Frank Smith, Surplis

De l’amour

Ecrire à quelqu’un « je pense à toi » cache bien des équi­voques. Des mal­en­ten­dus se dressent au sein même de l’espace de pas­sage entre l’émission et la récep­tion du mes­sage. Pour le prou­ver dans une série de com­po­sites mul­tiples (signes, traces, preuves, indices, legs), Frank Smith dresse ce qu’il nomme un « livre-plateau » où chaque pen­sée vers l’autre porte au bord d’un pré­ci­pice : le mes­sage peut se perdre, errer, brû­ler ou être brûlé. L’opération est dans la lignée des poètes « objec­ti­vistes » amé­ri­cains. Elle tra­verse non seule­ment la lit­té­ra­ture mais la phi­lo­so­phie, l’esthétique, le son, les théo­ries de la com­mu­ni­ca­tion en un trai­te­ment fac­tuel et « dis­po­sal » pour cher­cher à tou­cher la fron­tière où l’art (celui du pli cher à Deleuze comme de l’image) et la vie soit inter­agissent soit échouent.

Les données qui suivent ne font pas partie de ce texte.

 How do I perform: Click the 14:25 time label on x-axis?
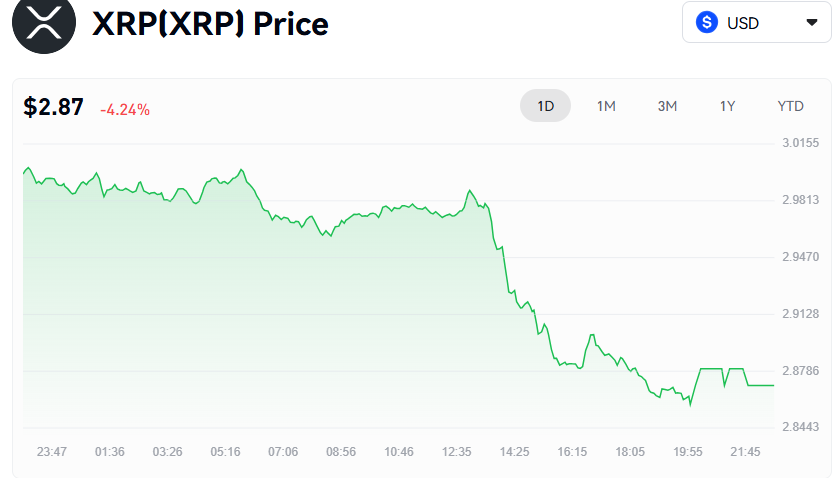(x=514, y=452)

Surplis est donc com­posé à par­tir d’un enquête filée et liée à la col­lec­tion de cartes pos­tales d’archives dépar­te­men­tale autour des décli­nai­sons d’énonciation de la for­mule « Je pense à toi ». L’auteur y a engen­dré son propre « Je pense à toi », mul­tiple et démul­ti­plié, en une créa­tion gra­phique ori­gi­nale due aux étu­diants de l’Ecole Estienne et agencé par Julie Patat. Le livre reprend de façon sin­gu­lière les cri­tères clas­siques de la com­po­si­tion édi­to­riale tout en détour­nant les normes de mise en page afin de faire d’une mul­ti­tude de frag­ments une com­bi­nai­son de pen­sées pliées les unes sur les autres par effets de cou­pures et d’envoi.
Le lec­teur est conduit à expé­ri­men­ter des laby­rinthes et emprun­ter des car­re­fours où il peut légi­ti­me­ment hési­ter. Les mots s’embranchent selon diverses lignes de redis­tri­bu­tion où la pen­sée elle-même s’étoile, ou se racor­nit dans l’univers trouble de l’intervalle du mes­sage. Preuve que dans ce « je pense à toi » il reste bien des blancs. Et des noirs. S’y jouent les ques­tions de l’identité et du seuil et par voie de consé­quence celle de l’apparentement. Les « plis » du livre défi­nissent des creux, des vides au sein de l’espace de la page.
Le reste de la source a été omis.